Work order: Lines from the one containing "This screenshot has width=1024, height=537." to the end of the records, both ends included and exactly as written, are the whole answer, and no pictures go in it.
---*---
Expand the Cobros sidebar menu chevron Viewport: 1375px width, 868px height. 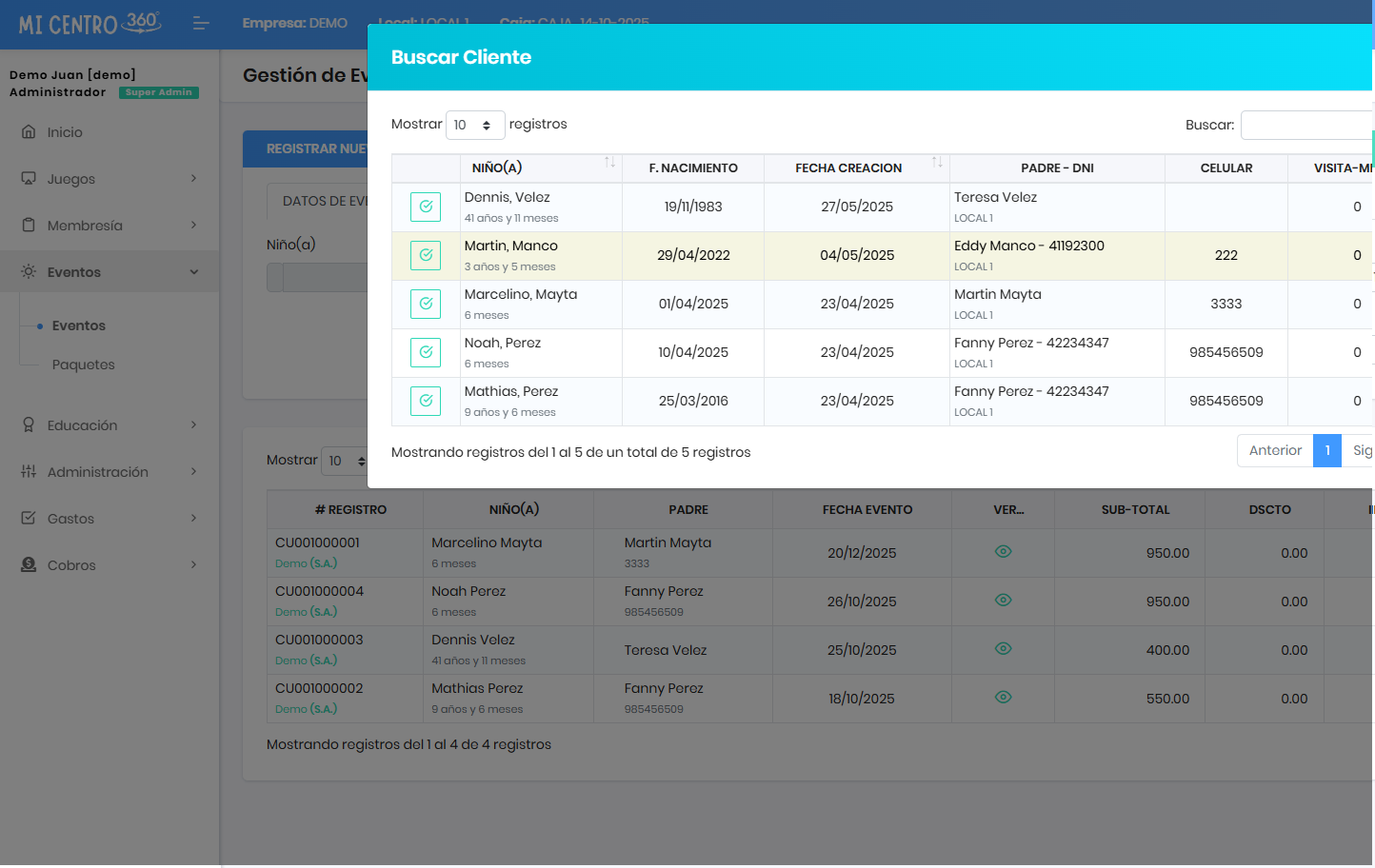193,565
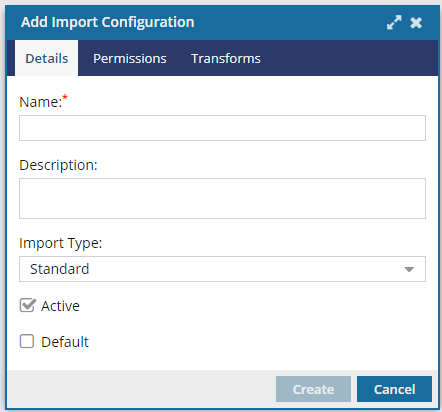Select the Standard value in Import Type
442x412 pixels.
click(x=60, y=269)
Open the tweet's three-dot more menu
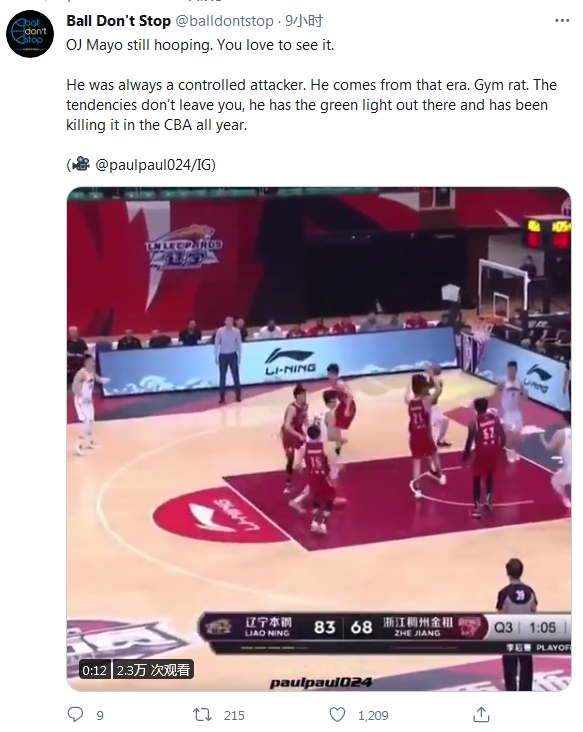 coord(562,21)
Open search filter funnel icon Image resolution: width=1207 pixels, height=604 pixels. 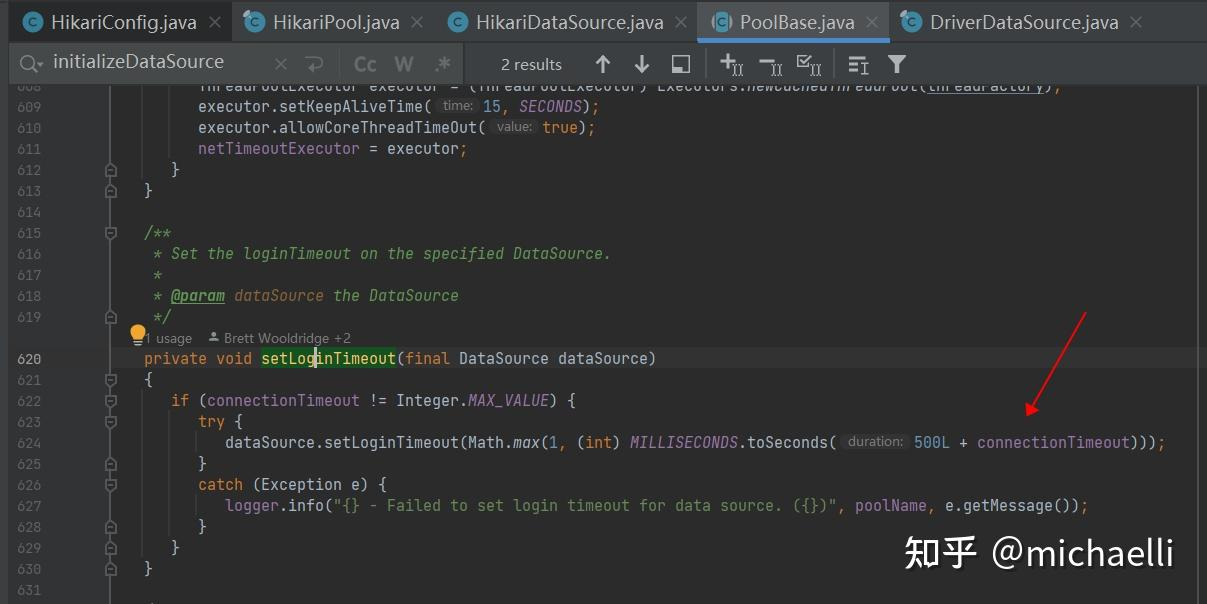click(x=897, y=64)
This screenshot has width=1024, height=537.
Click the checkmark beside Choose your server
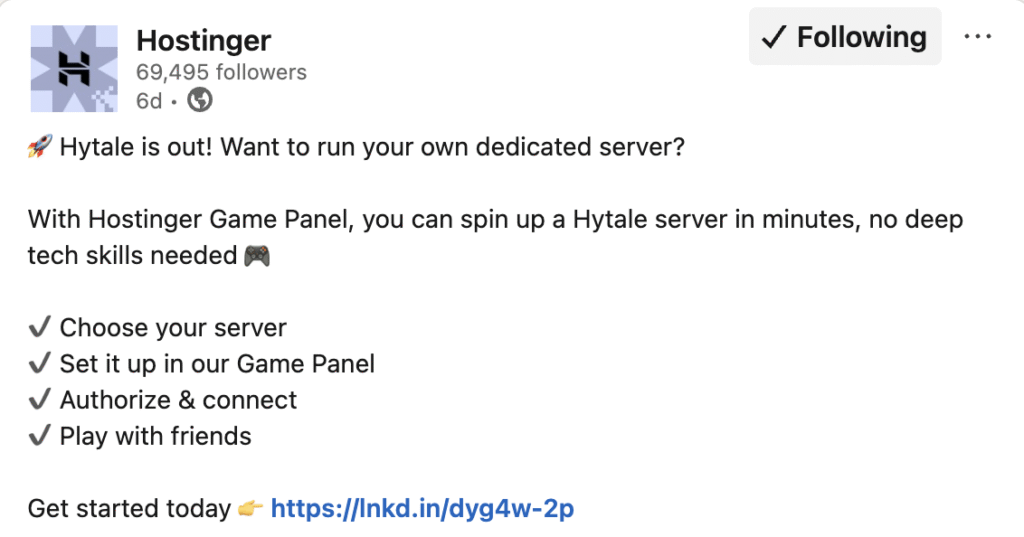pyautogui.click(x=39, y=328)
---*---
Answer for the task:
This screenshot has width=1024, height=537.
Click the checkmark beside Choose your server
pyautogui.click(x=39, y=328)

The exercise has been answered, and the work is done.